Activity: Omitting the pictures, output all of the records precisely as written.

Data provided:
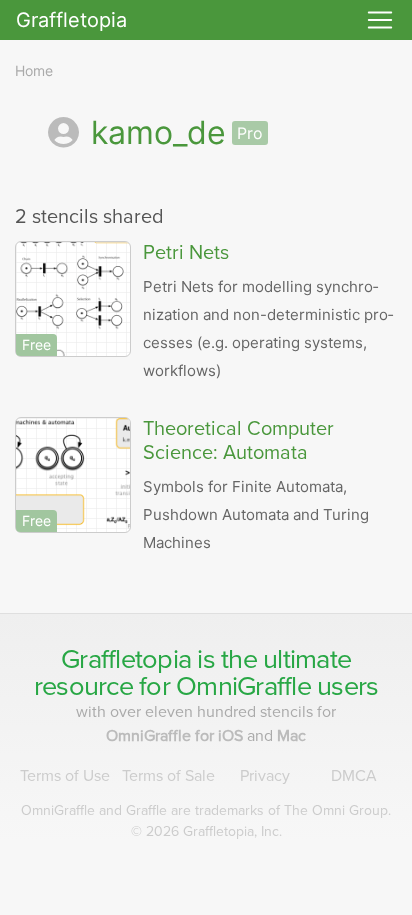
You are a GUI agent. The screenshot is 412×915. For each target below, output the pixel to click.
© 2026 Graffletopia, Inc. (206, 831)
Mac (291, 736)
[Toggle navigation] (380, 20)
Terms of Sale (168, 776)
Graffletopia (71, 20)
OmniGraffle (243, 686)
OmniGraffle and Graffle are (206, 810)
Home (34, 70)
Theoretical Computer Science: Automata (238, 441)
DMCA (354, 776)
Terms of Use (65, 776)
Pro (250, 133)
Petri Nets (186, 253)
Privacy (265, 776)
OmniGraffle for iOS (176, 736)
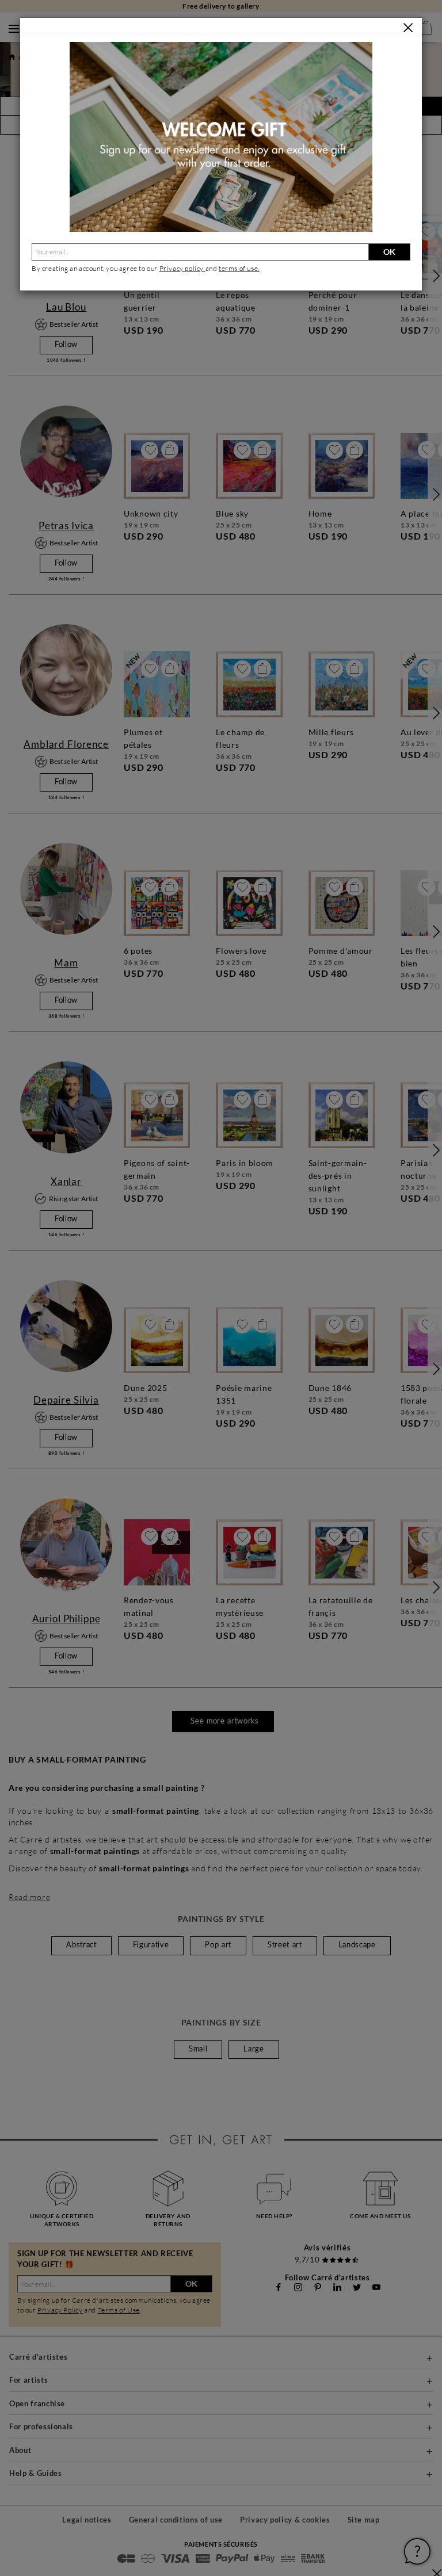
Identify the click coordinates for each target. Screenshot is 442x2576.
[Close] (408, 27)
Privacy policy (182, 268)
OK (389, 252)
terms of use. (239, 268)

Task result:
You are a GUI agent. The screenshot is 412×915. For each target below, output the pixel to click.
© 2026 Graffletopia, Inc. (206, 831)
Mac (291, 736)
[Toggle navigation] (380, 20)
Terms of Sale (168, 776)
Graffletopia (71, 20)
OmniGraffle (243, 686)
OmniGraffle and Graffle are (206, 810)
Home (34, 70)
Theoretical Computer Science: Automata (238, 441)
DMCA (354, 776)
Terms of Use (65, 776)
Pro (250, 133)
Petri Nets (186, 253)
Privacy (265, 776)
OmniGraffle for iOS (176, 736)
Identify the click coordinates for each target. Screenshot is 442x2576.
[Close] (408, 27)
Privacy policy (182, 268)
OK (389, 252)
terms of use. (239, 268)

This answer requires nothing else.